Pa, Ma, and Mary died with no inkling that simply by living their lives, they would become part of the national culture. Carrie and Grace, though, lived to know. As they continued to go about their everyday routines, they were always a little amazed by what their sister Laura had wrought.

I’m glad I made the trip. It helped give me a sense of the land the Ingallses lived on and a better understanding of the contradictions and complexities they lived with. It is impossible to know how closely the plots of the books approached the truth of the Ingallses’ lives. Laura admitted that she used considerable discretion in her account of her childhood, and the historical record is scant. Although Laura’s parents occupy center stage in her fiction, we know little of Charles and Caroline Ingalls’s private concerns. All we can be really sure of is that they lived on the prairie, they sang songs together, they made mistakes, and they never let circumstances destroy them.

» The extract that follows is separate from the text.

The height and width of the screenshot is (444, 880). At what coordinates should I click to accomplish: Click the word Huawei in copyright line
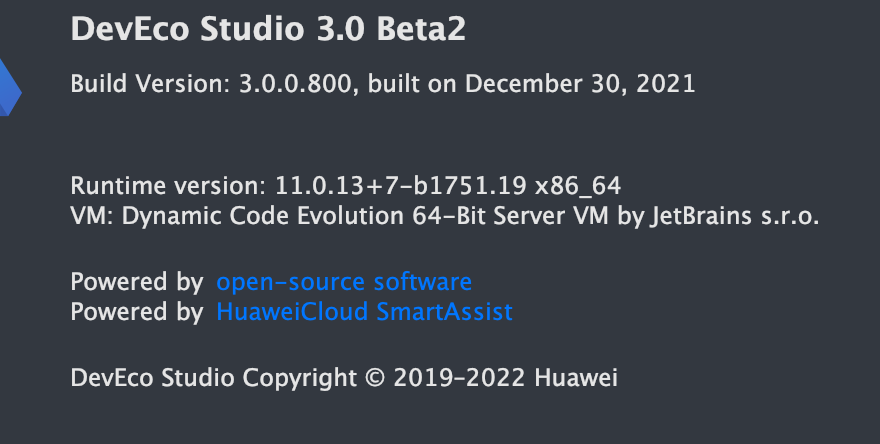(x=577, y=378)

I think of Laura’s mother, Caroline. She was the type of woman who could express dismay about living in a dugout in the morning but be laughing about it by evening, the type of woman who when a daughter became blind could encourage her to go to college. As an older woman, a widow for more than two decades, she took in boarders and did everything to make ends meet. Yet Caroline Ingalls always had time to talk to the young women of De Smet who came to her door to seek her advice on how to manage life.

I believe that the Ingallses had a certain spirit and that Laura captured a spark of that spirit in her work. Someone once said that the Little House books can be about anything you want them to be about. For me, they are about how people who experienced hardship and fear can still behave civilly toward one another and gaze with kindness on the outside world.